To implement CoT we don't need any specific LangChain objects, instead we are simply modifying how we instruct our LLM within the system prompt. We will ask the LLM to list the problems that need to be solved, to solve each problem individually, and then to arrive at the final answer.

Let's first test our LLM without CoT prompting.

In [52]:
no_cot_system_prompt = """
Be a helpful assistant and answer the user's question.

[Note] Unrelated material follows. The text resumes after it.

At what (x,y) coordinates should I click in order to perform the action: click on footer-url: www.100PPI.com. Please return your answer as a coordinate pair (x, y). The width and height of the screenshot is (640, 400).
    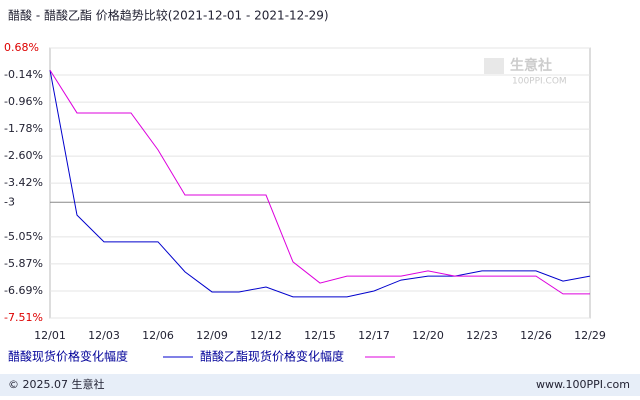
    Looking at the image, I should click on (583, 384).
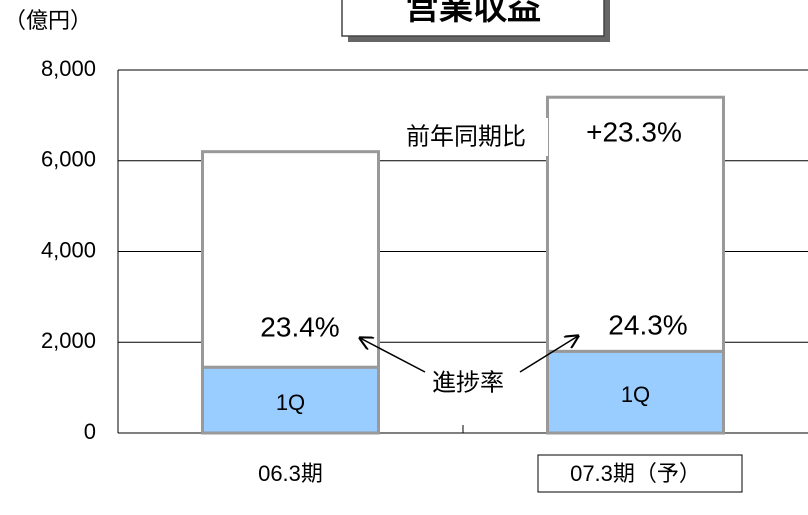 The height and width of the screenshot is (515, 808). What do you see at coordinates (90, 432) in the screenshot?
I see `y-tick-label: 0` at bounding box center [90, 432].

You MUST answer the question directly without any other
text or explanation.
"""

no_cot_prompt_template = ChatPromptTemplate.from_messages([
    ("system", no_cot_system_prompt),
    ("user", "{query}"),
])

In [53]:
query = (
    "How many keystrokes are needed to type the numbers from 1 to 500?"
)

no_cot_pipeline = no_cot_prompt_template | llm
no_cot_result = no_cot_pipeline.invoke({"query": query}).content
print(no_cot_result)

2,930


The actual answer is 1392, but the LLM without CoT just hallucinates and gives us a guess. Now, we can add explicit CoT prompting to our system prompt to see if we can get a better result.

In [54]:
# Define the chain-of-thought prompt template
cot_system_prompt = """
Be a helpful assistant and answer the user's question.

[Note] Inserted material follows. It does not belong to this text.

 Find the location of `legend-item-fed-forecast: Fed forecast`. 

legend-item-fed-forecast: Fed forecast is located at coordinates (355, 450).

To answer the question, you must:

- List systematically and in precise detail all
  subproblems that need to be solved to answer the
  question.
- Solve each sub problem INDIVIDUALLY and in sequence.
- Finally, use everything you have worked through to
  provide the final answer.
"""
cot_prompt_template = ChatPromptTemplate.from_messages([
    ("system", cot_system_prompt),
    ("user", "{query}"),
])

cot_pipeline = cot_prompt_template | llm

In [55]:
cot_result = cot_pipeline.invoke({"query": query}).content
display(Markdown(cot_result))

To calculate the number of keystrokes needed to type the numbers from 1 to 500, we need to break down the problem into smaller subproblems. Here's a step-by-step approach:

**Subproblem 1: Counting single-digit numbers (1-9)**

* Each digit requires 1 keystroke.
* There are 9 single-digit numbers, so the total number of keystrokes for these numbers is 9.

**Subproblem 2: Counting two-digit numbers (10-99)**

* Each digit requires 1 keystroke.
* For each two-digit number, we need to type:
	+ The tens digit (1 keystroke)
	+ The units digit (1 keystroke)
* There are 90 two-digit numbers (from 10 to 99), so the total number of keystrokes for these numbers is 2 x 90 = 180.

**Subproblem 3: Counting three-digit numbers (100-500)**

* Each digit requires 1 keystroke.
* For each three-digit number, we need to type:
	+ The hundreds digit (1 keystroke)
	+ The tens digit (1 keystroke)
	+ The units digit (1 keystroke)
* There are 401 three-digit numbers (from 100 to 500), so the total number of keystrokes for these numbers is 3 x 401 = 1203.

**Subproblem 4: Counting the number '0'**

* We need to type the number '0' once, which requires 1 keystroke.

Now, let's add up the results from each subproblem:

9 (single-digit numbers) + 180 (two-digit numbers) + 1203 (three-digit numbers) + 1 (number '0') = 1393

Therefore, approximately **1393 keystrokes** are needed to type the numbers from 1 to 500.

In [58]:
system_prompt = """
Be a helpful assistant and answer the user's question.
"""

prompt_template = ChatPromptTemplate.from_messages([
    ("system", system_prompt),
    ("user", "{query}"),
])

pipeline = prompt_template | llm


In [59]:
result = pipeline.invoke({"query": query}).content
display(Markdown(result))

To calculate the number of keystrokes needed to type the numbers from 1 to 500, we need to consider two things:

1. The number of digits in each number
2. The number of keystrokes required for each digit (assuming a standard QWERTY keyboard layout)

Let's break it down:

* Single-digit numbers (1-9): 9 numbers x 1 keystroke = 9 keystrokes
* Two-digit numbers (10-99): 90 numbers x 2 keystrokes = 180 keystrokes
* Three-digit numbers (100-500): 401 numbers x 3 keystrokes = 1203 keystrokes

Now, let's add up the total number of keystrokes:

9 + 180 + 1203 = 1392 keystrokes

So, approximately 1392 keystrokes are needed to type the numbers from 1 to 500.